(Given data)
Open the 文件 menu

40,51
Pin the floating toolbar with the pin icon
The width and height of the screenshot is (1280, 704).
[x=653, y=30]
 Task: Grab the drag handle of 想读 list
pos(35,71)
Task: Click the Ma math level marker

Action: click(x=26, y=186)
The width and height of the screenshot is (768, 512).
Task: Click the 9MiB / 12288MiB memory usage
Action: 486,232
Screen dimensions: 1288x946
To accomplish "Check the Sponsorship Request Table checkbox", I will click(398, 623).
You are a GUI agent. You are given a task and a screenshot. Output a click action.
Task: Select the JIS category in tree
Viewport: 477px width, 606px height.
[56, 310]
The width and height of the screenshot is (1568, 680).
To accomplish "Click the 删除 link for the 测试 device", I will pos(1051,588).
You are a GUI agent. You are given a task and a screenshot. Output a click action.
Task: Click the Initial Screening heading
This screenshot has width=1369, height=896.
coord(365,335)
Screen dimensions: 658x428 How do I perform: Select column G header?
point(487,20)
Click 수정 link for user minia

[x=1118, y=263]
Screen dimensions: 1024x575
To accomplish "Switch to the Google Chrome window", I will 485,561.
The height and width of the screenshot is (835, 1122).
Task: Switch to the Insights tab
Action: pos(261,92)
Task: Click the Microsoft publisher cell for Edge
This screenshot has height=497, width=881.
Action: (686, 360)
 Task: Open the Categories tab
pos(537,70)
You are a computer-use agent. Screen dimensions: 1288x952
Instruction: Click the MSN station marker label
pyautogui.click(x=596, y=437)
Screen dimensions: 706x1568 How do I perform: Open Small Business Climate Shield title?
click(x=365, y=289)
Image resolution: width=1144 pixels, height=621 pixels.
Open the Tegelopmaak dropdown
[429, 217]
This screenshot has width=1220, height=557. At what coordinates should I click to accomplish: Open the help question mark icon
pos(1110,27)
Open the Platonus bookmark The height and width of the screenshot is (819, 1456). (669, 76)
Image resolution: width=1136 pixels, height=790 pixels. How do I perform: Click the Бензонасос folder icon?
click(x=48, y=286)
(End Given data)
▸ Task prompt: Set out the complete listing exactly as shown.

▸ Solution to the exercise:
Open the 文件 menu

40,51
Pin the floating toolbar with the pin icon
The width and height of the screenshot is (1280, 704).
[x=653, y=30]
 Task: Grab the drag handle of 想读 list
pos(35,71)
Task: Click the Ma math level marker

Action: click(x=26, y=186)
The width and height of the screenshot is (768, 512).
Task: Click the 9MiB / 12288MiB memory usage
Action: 486,232
Screen dimensions: 1288x946
To accomplish "Check the Sponsorship Request Table checkbox", I will click(398, 623).
You are a GUI agent. You are given a task and a screenshot. Output a click action.
Task: Select the JIS category in tree
Viewport: 477px width, 606px height.
[56, 310]
The width and height of the screenshot is (1568, 680).
To accomplish "Click the 删除 link for the 测试 device", I will pos(1051,588).
You are a GUI agent. You are given a task and a screenshot. Output a click action.
Task: Click the Initial Screening heading
This screenshot has width=1369, height=896.
coord(365,335)
Screen dimensions: 658x428 How do I perform: Select column G header?
point(487,20)
Click 수정 link for user minia

[x=1118, y=263]
Screen dimensions: 1024x575
To accomplish "Switch to the Google Chrome window", I will 485,561.
The height and width of the screenshot is (835, 1122).
Task: Switch to the Insights tab
Action: pos(261,92)
Task: Click the Microsoft publisher cell for Edge
This screenshot has height=497, width=881.
Action: (686, 360)
 Task: Open the Categories tab
pos(537,70)
You are a computer-use agent. Screen dimensions: 1288x952
Instruction: Click the MSN station marker label
pyautogui.click(x=596, y=437)
Screen dimensions: 706x1568 How do I perform: Open Small Business Climate Shield title?
click(x=365, y=289)
Image resolution: width=1144 pixels, height=621 pixels.
Open the Tegelopmaak dropdown
[429, 217]
This screenshot has width=1220, height=557. At what coordinates should I click to accomplish: Open the help question mark icon
pos(1110,27)
Open the Platonus bookmark The height and width of the screenshot is (819, 1456). (669, 76)
Image resolution: width=1136 pixels, height=790 pixels. How do I perform: Click the Бензонасос folder icon?
click(x=48, y=286)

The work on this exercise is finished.